Apparently you keep calm and Robin on.

When Kevin Spacey became the first high-profile celebrity caught up in the maelstrom of #metoo — right in the middle of filming House of Cards season six — Netflix did not hesitate to fire his fucking ass.

It was really their only move — action is taken, confidence is restored, the show is renewed. And Netflix was surprisingly out in front of the rest of the industry in disavowing Kevin Spacey and literally erasing him from cinematic history.

So it’s possible Netflix acted quickly enough to inoculated House Of Cards against the stomach-turning revulsion that one would expect as the natural audience reaction to anything Spacey. Making Robin Wright the focus of this final season is also especially shrewd considering the absolutely despicable behavior demonstrated by certain men against women in Hollywood. Netflix clearly makes much better PR decisions than programming choices.

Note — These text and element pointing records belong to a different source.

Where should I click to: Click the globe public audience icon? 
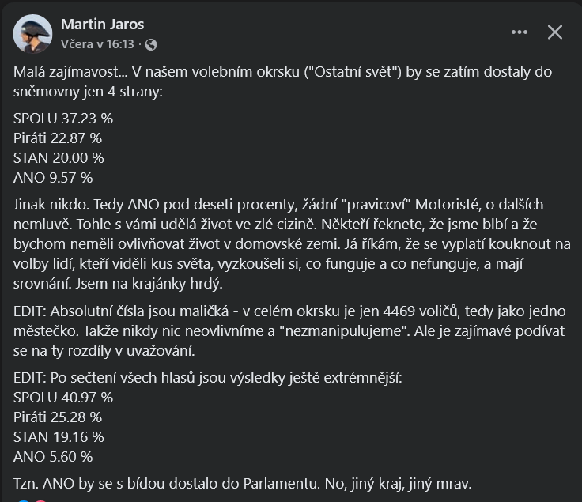pos(151,45)
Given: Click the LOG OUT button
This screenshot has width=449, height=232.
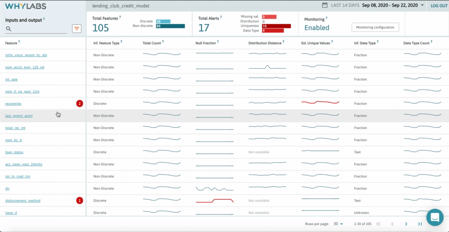Looking at the screenshot, I should [x=439, y=5].
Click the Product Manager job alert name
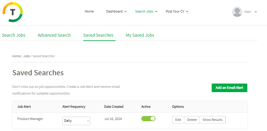The height and width of the screenshot is (131, 267). pyautogui.click(x=30, y=119)
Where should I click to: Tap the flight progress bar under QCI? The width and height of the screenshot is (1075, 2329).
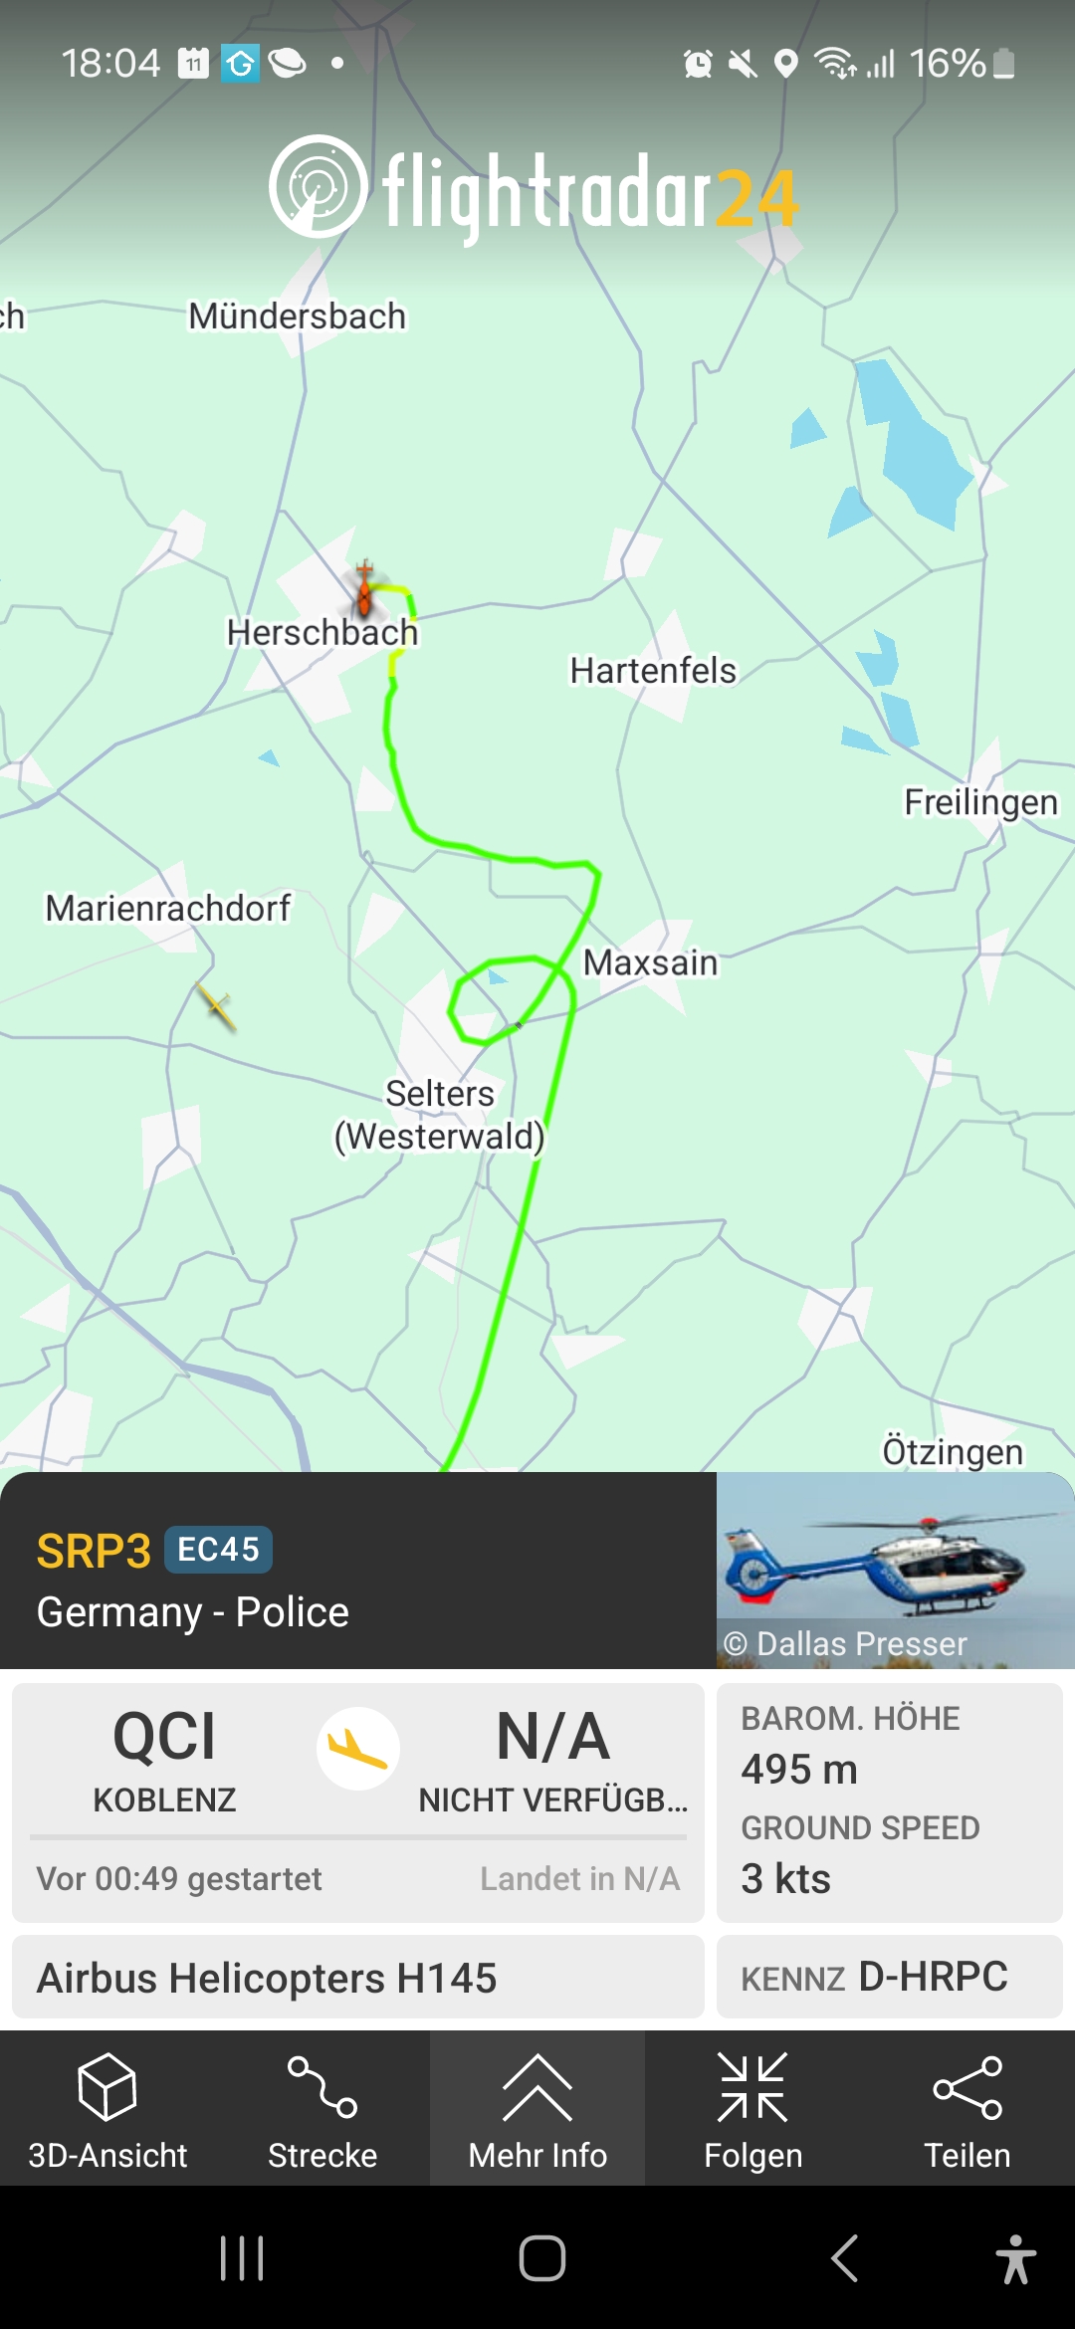pyautogui.click(x=358, y=1837)
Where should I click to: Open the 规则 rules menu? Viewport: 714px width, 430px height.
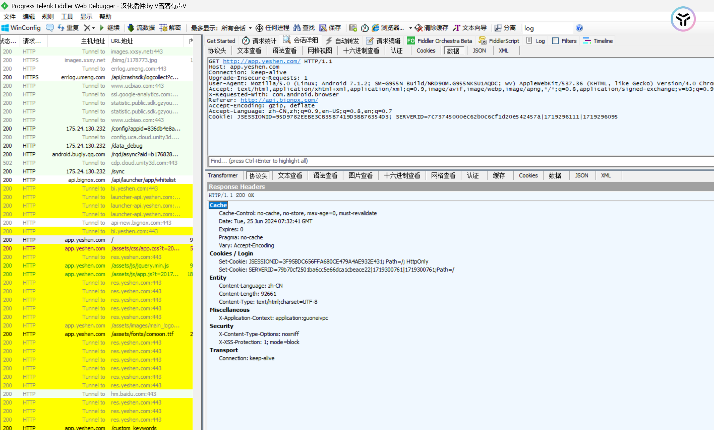point(47,16)
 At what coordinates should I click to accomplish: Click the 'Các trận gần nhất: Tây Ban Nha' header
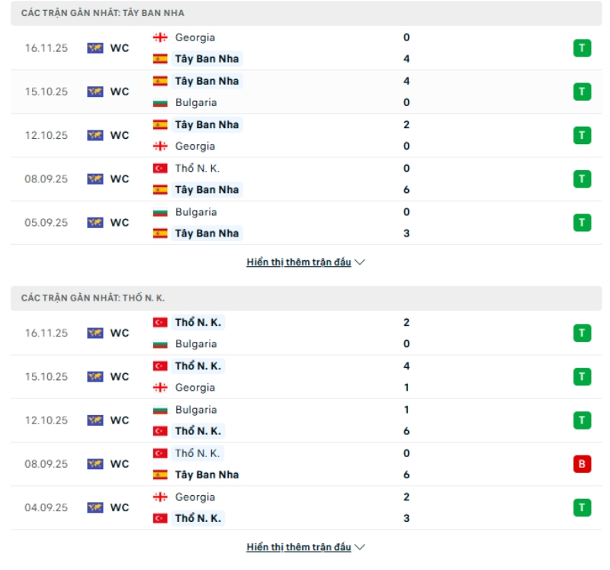click(x=103, y=13)
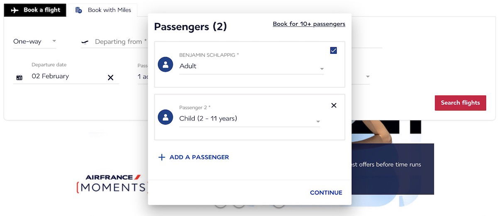The image size is (498, 216).
Task: Remove Passenger 2 with the X
Action: [334, 106]
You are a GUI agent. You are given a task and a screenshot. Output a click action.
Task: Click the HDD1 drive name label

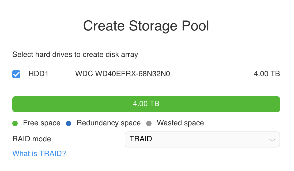38,74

But does anyone care at this point?

Major Season 2 Spoilers Ahead Skip To Trailer

House Of Cards was a great premise and the first season unfolded as a cynical, clever tweak of those earnest political dramas like The West Wing that came to be much more about political signaling than telling good stories. It was driven by unique, interesting characters whose motivation came strictly from their own ambitions and whose actions were grounded — restricted? — by their station in life.

Then came season two episode one and House of Cards became the first show to add to the new shameful entry in the lexicon next to “Jump The Shark”  when then Vice President Underwood puts on a trenchcoat, some problem glasses and a fedora in order to “Push The Reporter” in front of an oncoming train.

Since then other shows like The Walking Dead (“Hid Under The Dumpster”) and Homeland (“Pull The Nipples”) have contributed their own phrases to the language that all essentially mean “The creativity and spark is gone from this show and it’s on auto-pilot.”

“Push The Reporter” was an unbelievable, coincidental twist that would become the hallmark of House Of Cards for remaining 3 seasons. People double-cross and triple-cross each other, career politicians murdered close friends and colleagues with impunity, someone shows up with a Mystery Box photo, recording or will that turns out to be destroyed, lost or fake, characters changed their motived to serve the plot, etc, etc, etc. A whole lot of unnatural drama got created just to keep people watching.

Did people keep watching? I have no idea, I stopped halfway through season four.

So, is there any chance that a season six of House Of Cards will be able to redeem itself now that another fictionally “First Female President” has her finger on the button?

Take a look and tell us what you think:

Wait… wut? “We’re just getting started”?

No, you’re done, House Of Cards. Shut up! Shut up! Clean up, go home!